In the Kingdom of the Witches, it was common practice for the children of the High Witch to follow them in succession; the same was true with every other Kingdom in Trinyaddae. However, where the Witches were unique was in how the Heir was chosen. There was a test (it was really more like a magical challenge), and every witch naturally in line to take the throne had to pass this test and prove themselves to both the High Witch, and all the witch covens they were to lead. The last part of the test included a competition against some of the best witches of your generation, all challenging your claim to the throne. If the natural Heir couldn’t prove themselves or wasn’t triumphant in their battle between peers, they weren’t chosen to be the next High Witch. Once the Heir passed this test, they officially became the Heir Apparent.

There had only been one time in our entire history that an Heir didn’t pass the test and was skipped in succession. I was determined not to let that happen to me.

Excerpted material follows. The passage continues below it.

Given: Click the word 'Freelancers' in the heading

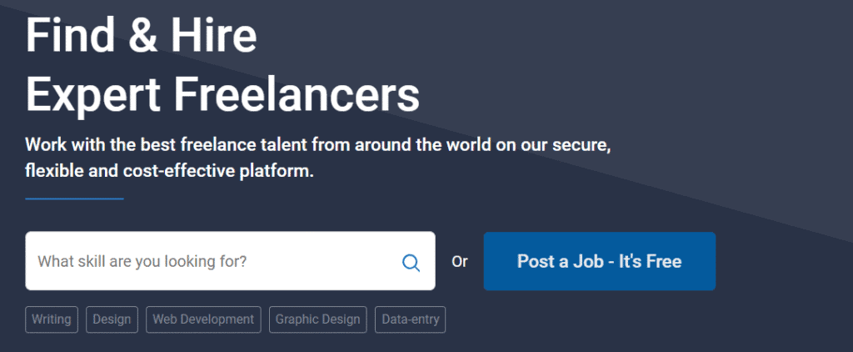Looking at the screenshot, I should click(297, 95).

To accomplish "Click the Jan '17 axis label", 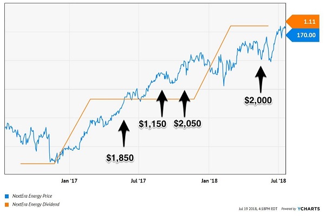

My mother had proven herself before she took the test, so by the time the test came around, she passed it with flying colors. It was hard not to be jealous of her. She’d been known as a hero during her time at the academy after she put a stop to a coven of witches using dark magic. I was nowhere near as special, and all I could hope was that I would be a fraction of the witch she was.

It was an extraordinary experience to read about the legendary stories detailing this time in her life from her own point of view. It all started at the beginning of the third trimester in her junior year at the academy, and I was reading the entry that started it all now. Whenever I was feeling particularly nervous about my own upcoming test, I would re-read her journal from this place to when she was named Heir apparent. I’ve read this part of her journal at least a hundred times over.

I’ll never be as good as her…I thought grimly. It was already the end of my own junior year, and I had no accomplishments that stood up to hers in the slightest. How was I ever going to pass the test? Distraut, I let my finger trace down the yellowing page of the entry that started it all. I let my eyes memorize the words on the page for the umpteenth time.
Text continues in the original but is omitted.